The forecast says that if the recession ends this year, as many economists expect, online sales will begin to rebound in 2010 and hit double digit growth by 2011.

“Everyone focuses on the downturn in the overall economy, but the recession has only accentuated the gradual decline in online sales growth over the past few years-the decline would likely have occurred even in normal economic times,” says Jeffrey Grau, eMarketer senior analyst and author of the new report, Retail E-Commerce Forecast: Cautious Optimism.

“It’s just simple math: The bigger online sales become, the harder it is to maintain high levels of growth.”

Increased spending by existing online buyers is the key to continued ecommerce growth. About 152 million individuals ages 14 and above will shop online in 2009.

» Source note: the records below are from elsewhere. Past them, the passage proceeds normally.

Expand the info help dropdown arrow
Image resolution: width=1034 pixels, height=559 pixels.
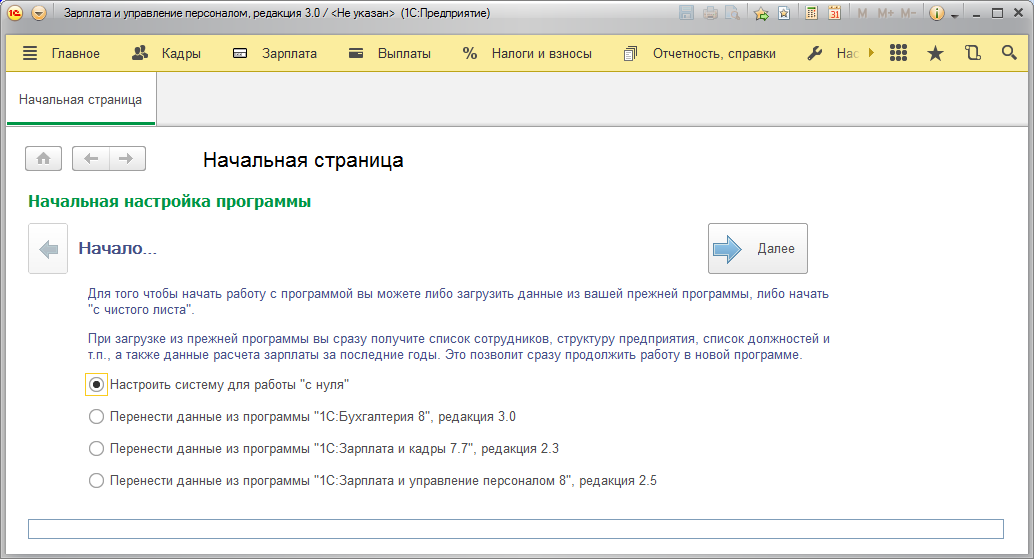pos(955,15)
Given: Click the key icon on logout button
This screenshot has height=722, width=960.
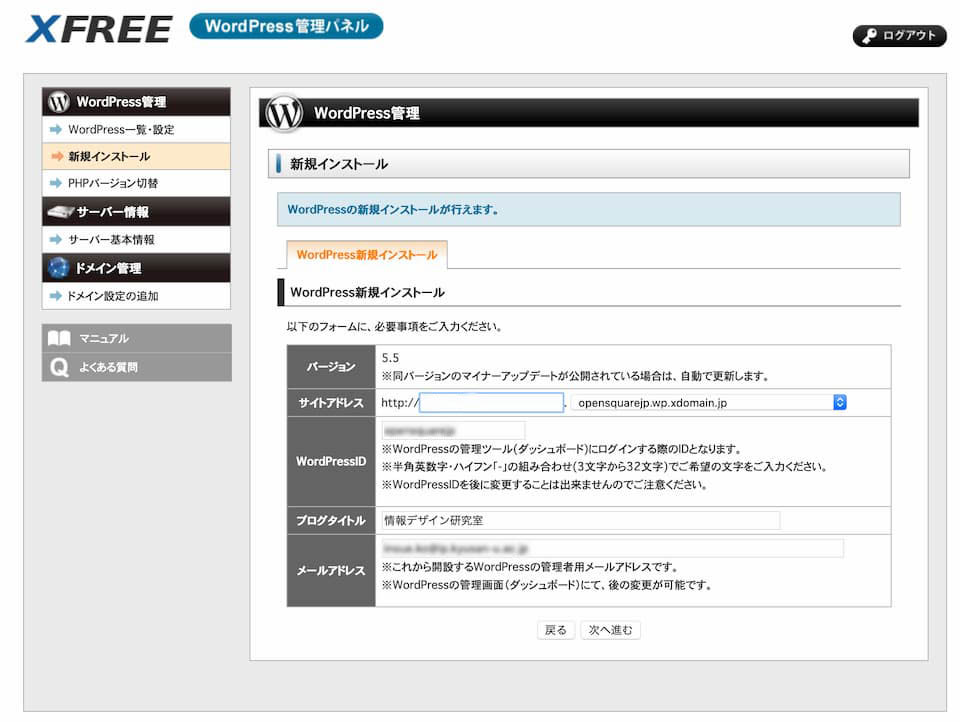Looking at the screenshot, I should [868, 36].
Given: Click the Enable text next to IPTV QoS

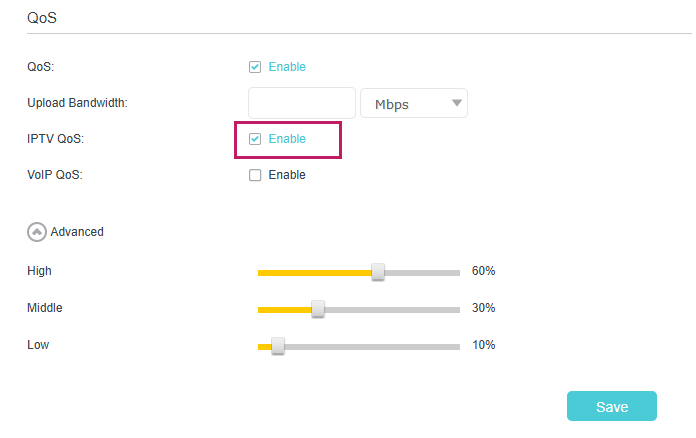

“That means almost nine out of 10 Internet users will browse, research or compare products online this year,” says Mr. Grau. “This rate will grow slightly by 2013, since most Internet users predisposed to online shopping will already be doing it.”

Forrester Research estimated that store sales influenced by online research are higher than retail ecommerce sales. For 2009, projected cross-channel sales are $758.8 billion, while online sales will reach $235.4 billion.


Tuesday, June 2nd, 2009

Facebook Won’t Give You Bad Grades

In April, Ohio State University rode the publicity wave provided by news outlets everywhere reporting the school’s finding that Facebook users had lower grades than non-Facebook users. A new study contradicts the first and the authors declare the opposite correlation while ripping on the first author’s methods.

An academic catfight ensued, and those are guaranteed as interesting as a solid round of knitting.

Un-academically,  here’s the thesis and conclusion together:

Facebook can’t give you bad grades. It can’t give you good grades, either. Video games, shopping malls, bars and clubs, keggers, iPods, the Internet, YouTube, Hulu, television telephones, texting, church, sports, sex, boyfriends, girlfriends, and porn can’t give you bad grades either, just like cookies can’t make you fat but eating cookies can, just like books can’t make you smart but reading them can.

Professors and teachers can give you bad grades but more often people give themselves bad grades because they spent too much time on Facebook/MySpace/YouTube/WOW, at the shopping mall/parties/boyfriend’s place, on and on and on.

People choose their behaviors, their addictions, their obsessions, not the other way around, and students choose whether to study or screw around on Facebook. End of story, no need for research. Something else we don’t really need a study to know: Social students don’t do as well in school as non-social students.

Personally, I did well in school despite blowing off studies to go to movies or whatever, but my engineering major roommate who hardly left the dorm room except to go to class, did even better. Go figure, huh?